### WORK INSTRUCTION
Copy the article on the coronavirus outbreak and Southeast Asia's economies word for word, from "Observers agree that" up to and including "to Southeast Asia.".

### TEXT PROVIDED
------------------------
Southeast Asia's proximity to China and dependence on that nation for a major share of its economy is raising concerns that the coronavirus outbreak that started there will not only have health impacts but harm the region's economies.
The outbreak, which has so far caused 41 deaths in China, and caused the country to quarantine 16 cities, is causing comparisons to the 2003 spread of severe acute respiratory syndrome, or SARS, which decreased the value of the global economy by $40 billion.“
Now that the Wuhan coronavirus has been found to be able to be transmitted from human to human, the economic consequences could be extremely concerning for the Asia-Pacific region,” Rajiv Biswas, IHS Markit Asia Pacific chief economist, said.“
Sectors of the economy that are particularly vulnerable to a SARS-like virus epidemic that can be spread by human-to-human transmission are retail stores, restaurants, conferences, sporting events, tourism and commercial aviation,” he said.
Observers agree that tourism could be one of the hardest-hit industries, in part because of the millions of Chinese who usually travel now, during the Lunar New Year, and in part because China has grown so much in the last two decades that many neighboring nations depend on it for tourism.
That is only one of the economic differences between China today and the China of the SARS virus in 2003.
China has since then become a member of the World Trade Organization and the second-biggest economy in the world. Its supply chain has become more integrated with the rest of the world than it has ever been, and it has become the biggest trading partner for many countries in the region.
The 2003 virus decreased China’s economic growth rate, but its effect was the same for Malaysia, Singapore, and Vietnam, Biswas said.
This time around Chinese tourism matters even more to Southeast Asia.
After Hong Kong, nations for which Chinese visitors' spending accounts for the biggest share of gross domestic product are, from most to least, Cambodia, Thailand, Singapore, Vietnam, and Malaysia, according to statistics released by Capital Economics, a London-based research company, Friday. In many of these nations, businesses catering to tourists display signs in Chinese, accept China's yuan currency, and use that country’s WeChat for mobile payments.
------------------------
### ENTRIES PROVIDED
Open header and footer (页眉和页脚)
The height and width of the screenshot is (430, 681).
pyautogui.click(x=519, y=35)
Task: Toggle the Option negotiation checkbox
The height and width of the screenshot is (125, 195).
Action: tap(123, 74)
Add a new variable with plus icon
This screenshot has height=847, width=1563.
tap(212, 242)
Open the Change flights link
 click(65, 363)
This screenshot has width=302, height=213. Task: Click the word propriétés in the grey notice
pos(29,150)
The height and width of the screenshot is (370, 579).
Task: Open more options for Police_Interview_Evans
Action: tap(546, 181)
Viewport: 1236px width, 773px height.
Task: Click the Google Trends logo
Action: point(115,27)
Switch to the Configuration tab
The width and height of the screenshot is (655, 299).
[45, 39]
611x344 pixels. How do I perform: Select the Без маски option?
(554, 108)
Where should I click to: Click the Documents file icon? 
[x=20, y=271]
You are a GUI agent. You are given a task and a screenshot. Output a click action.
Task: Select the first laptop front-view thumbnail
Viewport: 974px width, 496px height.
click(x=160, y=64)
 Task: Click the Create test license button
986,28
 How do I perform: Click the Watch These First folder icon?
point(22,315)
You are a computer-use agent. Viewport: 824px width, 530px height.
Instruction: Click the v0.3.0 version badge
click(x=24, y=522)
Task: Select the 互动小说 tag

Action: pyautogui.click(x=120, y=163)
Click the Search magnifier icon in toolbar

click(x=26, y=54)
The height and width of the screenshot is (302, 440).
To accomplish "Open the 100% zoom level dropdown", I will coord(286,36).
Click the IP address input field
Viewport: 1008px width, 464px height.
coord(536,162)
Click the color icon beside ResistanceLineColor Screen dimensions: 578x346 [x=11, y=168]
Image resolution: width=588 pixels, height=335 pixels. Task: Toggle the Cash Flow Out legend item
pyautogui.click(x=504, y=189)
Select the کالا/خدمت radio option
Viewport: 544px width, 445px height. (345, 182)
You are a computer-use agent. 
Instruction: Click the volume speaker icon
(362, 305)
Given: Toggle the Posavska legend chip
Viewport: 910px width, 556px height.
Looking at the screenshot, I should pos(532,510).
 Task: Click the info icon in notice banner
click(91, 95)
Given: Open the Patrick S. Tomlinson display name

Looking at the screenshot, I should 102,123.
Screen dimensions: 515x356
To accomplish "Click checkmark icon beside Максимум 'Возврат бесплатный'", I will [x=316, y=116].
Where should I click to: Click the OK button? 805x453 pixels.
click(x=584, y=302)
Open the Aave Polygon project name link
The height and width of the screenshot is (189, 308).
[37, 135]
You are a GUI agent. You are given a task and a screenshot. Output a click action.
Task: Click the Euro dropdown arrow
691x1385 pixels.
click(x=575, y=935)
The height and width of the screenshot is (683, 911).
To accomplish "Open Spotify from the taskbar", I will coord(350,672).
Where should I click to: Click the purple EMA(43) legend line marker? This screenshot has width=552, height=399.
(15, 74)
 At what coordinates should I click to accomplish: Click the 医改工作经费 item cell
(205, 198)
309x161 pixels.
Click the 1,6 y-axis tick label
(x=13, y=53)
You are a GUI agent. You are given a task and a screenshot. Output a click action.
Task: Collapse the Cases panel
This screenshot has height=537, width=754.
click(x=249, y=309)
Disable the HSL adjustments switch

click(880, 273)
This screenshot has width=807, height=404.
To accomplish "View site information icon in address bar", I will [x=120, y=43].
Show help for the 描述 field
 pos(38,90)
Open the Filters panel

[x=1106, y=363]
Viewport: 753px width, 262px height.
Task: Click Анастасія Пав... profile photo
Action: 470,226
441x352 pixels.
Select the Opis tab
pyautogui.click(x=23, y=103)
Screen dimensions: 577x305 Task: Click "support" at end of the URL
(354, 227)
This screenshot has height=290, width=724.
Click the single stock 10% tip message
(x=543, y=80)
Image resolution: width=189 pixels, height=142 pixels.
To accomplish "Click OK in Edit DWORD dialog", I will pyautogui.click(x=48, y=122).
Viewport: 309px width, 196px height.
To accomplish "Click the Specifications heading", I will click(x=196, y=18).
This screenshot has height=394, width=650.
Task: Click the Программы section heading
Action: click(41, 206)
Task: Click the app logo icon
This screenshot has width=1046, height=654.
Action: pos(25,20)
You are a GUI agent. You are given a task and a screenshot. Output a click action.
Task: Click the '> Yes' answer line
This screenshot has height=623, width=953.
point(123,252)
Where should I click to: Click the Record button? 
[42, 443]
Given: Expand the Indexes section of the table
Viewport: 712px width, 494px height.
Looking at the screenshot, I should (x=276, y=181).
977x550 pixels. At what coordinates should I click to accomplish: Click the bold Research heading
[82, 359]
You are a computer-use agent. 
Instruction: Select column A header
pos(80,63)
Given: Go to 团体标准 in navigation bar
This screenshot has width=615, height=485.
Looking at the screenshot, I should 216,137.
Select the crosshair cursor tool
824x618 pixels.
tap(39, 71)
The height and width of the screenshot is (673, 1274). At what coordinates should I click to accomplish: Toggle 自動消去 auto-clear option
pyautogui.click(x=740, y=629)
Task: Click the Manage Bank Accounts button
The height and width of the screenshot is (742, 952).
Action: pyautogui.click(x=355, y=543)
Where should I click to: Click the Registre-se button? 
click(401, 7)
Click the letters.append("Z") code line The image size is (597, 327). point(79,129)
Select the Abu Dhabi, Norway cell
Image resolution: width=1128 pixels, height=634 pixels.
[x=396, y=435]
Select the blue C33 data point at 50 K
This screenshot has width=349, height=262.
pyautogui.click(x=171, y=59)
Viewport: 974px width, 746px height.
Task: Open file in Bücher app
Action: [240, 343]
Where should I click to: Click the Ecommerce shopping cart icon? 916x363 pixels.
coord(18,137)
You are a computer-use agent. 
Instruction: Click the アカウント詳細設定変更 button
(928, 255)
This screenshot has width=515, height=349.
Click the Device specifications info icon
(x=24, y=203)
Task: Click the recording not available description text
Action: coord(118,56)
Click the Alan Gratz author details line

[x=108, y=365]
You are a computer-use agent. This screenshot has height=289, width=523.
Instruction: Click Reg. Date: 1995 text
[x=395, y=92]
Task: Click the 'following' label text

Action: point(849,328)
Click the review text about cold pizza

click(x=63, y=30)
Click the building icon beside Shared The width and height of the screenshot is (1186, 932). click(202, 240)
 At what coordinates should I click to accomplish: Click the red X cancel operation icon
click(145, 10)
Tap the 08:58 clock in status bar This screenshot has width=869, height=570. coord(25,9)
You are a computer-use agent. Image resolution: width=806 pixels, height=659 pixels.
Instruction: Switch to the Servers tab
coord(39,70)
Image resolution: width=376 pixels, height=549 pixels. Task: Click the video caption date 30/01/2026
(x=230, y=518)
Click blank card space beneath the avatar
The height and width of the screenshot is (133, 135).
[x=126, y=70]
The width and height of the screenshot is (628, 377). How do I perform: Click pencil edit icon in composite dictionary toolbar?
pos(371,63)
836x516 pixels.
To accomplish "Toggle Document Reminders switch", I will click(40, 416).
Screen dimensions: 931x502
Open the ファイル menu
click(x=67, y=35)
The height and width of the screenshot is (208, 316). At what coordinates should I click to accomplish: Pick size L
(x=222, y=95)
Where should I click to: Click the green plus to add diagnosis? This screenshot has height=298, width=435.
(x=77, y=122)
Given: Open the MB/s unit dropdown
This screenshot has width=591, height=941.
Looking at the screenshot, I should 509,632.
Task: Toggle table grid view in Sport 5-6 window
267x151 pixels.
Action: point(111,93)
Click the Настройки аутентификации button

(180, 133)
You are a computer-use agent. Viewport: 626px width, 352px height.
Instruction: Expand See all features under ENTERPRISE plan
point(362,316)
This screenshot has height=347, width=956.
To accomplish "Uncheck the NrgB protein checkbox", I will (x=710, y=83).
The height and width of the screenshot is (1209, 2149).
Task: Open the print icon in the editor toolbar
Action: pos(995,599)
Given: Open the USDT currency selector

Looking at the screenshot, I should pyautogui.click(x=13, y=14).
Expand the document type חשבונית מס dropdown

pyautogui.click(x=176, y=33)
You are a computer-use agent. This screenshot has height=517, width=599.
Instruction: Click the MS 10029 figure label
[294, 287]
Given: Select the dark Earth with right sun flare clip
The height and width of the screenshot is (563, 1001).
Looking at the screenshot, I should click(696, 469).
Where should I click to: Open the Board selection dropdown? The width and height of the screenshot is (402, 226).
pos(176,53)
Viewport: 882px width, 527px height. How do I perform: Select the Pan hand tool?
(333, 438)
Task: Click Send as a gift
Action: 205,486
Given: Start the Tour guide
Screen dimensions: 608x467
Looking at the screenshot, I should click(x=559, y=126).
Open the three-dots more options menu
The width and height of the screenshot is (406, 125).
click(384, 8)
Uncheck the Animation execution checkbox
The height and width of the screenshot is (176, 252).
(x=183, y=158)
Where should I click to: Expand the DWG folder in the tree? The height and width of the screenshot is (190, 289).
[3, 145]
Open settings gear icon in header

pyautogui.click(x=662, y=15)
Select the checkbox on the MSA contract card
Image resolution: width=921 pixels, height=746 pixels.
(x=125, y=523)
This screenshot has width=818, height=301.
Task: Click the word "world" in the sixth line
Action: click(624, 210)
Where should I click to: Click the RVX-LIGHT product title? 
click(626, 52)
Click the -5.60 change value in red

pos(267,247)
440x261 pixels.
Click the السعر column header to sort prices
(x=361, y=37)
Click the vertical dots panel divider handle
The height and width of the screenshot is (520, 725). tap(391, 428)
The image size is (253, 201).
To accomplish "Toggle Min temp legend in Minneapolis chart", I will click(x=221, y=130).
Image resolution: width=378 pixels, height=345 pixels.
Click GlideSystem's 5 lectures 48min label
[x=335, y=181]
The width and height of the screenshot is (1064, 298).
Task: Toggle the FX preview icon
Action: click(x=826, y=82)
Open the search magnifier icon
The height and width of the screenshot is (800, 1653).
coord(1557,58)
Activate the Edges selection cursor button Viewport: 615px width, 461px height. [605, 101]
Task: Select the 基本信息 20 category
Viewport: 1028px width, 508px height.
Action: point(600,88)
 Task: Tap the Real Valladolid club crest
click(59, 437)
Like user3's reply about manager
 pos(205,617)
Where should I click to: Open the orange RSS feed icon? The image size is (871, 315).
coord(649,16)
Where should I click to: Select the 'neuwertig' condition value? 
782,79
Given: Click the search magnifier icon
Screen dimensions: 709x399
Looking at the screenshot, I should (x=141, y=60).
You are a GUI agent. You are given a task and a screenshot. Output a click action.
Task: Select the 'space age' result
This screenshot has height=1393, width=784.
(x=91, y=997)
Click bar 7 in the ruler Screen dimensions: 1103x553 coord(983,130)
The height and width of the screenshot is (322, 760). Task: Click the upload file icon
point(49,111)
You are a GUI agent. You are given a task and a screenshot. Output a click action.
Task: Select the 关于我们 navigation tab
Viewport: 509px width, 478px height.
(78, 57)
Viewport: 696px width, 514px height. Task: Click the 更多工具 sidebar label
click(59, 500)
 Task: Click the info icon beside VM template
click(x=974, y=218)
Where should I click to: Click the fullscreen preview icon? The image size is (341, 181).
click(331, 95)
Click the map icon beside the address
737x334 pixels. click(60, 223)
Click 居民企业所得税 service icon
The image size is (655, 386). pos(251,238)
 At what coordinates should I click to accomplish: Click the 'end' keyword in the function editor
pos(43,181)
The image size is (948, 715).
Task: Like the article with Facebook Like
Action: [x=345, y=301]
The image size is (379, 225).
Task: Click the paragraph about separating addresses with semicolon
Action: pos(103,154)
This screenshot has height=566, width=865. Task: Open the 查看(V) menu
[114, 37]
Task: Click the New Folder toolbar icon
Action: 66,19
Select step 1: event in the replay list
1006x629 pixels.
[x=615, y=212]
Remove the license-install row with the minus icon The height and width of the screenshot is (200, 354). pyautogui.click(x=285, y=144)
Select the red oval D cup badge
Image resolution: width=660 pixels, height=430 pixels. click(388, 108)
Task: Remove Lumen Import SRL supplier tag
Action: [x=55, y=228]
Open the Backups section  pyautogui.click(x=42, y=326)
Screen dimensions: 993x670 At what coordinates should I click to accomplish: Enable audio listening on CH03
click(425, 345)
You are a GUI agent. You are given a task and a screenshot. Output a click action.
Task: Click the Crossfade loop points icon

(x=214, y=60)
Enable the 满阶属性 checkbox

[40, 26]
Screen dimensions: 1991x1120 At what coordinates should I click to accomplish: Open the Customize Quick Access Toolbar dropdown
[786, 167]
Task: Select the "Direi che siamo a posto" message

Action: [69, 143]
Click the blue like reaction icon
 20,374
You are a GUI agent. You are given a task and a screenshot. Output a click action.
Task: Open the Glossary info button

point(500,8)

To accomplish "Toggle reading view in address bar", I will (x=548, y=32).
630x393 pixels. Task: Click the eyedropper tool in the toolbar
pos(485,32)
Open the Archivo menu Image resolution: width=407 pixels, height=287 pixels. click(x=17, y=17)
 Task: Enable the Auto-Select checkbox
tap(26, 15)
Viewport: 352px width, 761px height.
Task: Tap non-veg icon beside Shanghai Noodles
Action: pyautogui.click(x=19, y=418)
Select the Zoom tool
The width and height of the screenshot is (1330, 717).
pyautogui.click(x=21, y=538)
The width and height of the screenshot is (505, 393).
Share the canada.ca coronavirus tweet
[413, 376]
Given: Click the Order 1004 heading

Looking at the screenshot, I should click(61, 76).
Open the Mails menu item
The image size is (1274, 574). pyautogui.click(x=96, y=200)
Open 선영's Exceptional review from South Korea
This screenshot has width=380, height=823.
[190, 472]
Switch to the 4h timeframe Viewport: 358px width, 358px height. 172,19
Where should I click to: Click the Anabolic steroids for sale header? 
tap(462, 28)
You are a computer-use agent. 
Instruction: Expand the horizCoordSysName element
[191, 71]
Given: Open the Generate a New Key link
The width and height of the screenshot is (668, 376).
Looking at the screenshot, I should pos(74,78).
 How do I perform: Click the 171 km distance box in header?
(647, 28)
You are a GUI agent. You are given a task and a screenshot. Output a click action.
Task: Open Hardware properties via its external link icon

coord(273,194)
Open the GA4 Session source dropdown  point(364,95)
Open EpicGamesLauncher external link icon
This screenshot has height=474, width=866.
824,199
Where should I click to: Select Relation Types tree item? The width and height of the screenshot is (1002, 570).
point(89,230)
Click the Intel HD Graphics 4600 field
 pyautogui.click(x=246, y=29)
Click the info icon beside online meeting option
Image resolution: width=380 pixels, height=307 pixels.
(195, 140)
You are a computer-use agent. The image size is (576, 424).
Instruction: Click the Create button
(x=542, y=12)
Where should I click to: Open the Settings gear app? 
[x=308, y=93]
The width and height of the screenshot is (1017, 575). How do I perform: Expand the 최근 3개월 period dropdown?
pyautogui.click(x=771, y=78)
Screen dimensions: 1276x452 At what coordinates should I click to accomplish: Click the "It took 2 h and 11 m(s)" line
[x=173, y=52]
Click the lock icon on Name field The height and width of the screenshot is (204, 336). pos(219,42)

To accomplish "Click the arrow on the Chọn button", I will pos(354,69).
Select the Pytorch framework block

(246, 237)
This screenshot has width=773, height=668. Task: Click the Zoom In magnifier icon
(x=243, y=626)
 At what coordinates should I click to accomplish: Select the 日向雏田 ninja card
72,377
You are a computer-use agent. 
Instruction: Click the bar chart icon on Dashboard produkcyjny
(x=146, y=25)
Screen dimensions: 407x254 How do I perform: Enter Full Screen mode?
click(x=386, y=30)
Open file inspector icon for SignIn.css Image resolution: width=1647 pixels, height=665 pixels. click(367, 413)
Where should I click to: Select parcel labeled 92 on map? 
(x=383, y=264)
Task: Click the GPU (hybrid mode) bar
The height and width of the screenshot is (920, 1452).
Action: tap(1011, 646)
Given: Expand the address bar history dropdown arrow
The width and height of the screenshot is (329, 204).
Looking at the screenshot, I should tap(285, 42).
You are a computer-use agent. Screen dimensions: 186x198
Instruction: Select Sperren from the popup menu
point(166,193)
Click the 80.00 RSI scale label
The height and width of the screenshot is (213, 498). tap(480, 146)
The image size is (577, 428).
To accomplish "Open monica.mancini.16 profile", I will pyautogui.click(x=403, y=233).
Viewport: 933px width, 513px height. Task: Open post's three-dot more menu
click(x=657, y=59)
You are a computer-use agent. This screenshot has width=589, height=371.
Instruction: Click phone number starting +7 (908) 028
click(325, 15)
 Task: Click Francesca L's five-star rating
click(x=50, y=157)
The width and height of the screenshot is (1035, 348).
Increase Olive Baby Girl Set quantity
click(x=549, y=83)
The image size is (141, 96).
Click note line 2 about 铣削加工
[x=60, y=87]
------------------------
### RESPONSE TO THIS TASK
Observers agree that tourism could be one of the hardest-hit industries, in part because of the millions of Chinese who usually travel now, during the Lunar New Year, and in part because China has grown so much in the last two decades that many neighboring nations depend on it for tourism.
That is only one of the economic differences between China today and the China of the SARS virus in 2003.
China has since then become a member of the World Trade Organization and the second-biggest economy in the world. Its supply chain has become more integrated with the rest of the world than it has ever been, and it has become the biggest trading partner for many countries in the region.
The 2003 virus decreased China’s economic growth rate, but its effect was the same for Malaysia, Singapore, and Vietnam, Biswas said.
This time around Chinese tourism matters even more to Southeast Asia.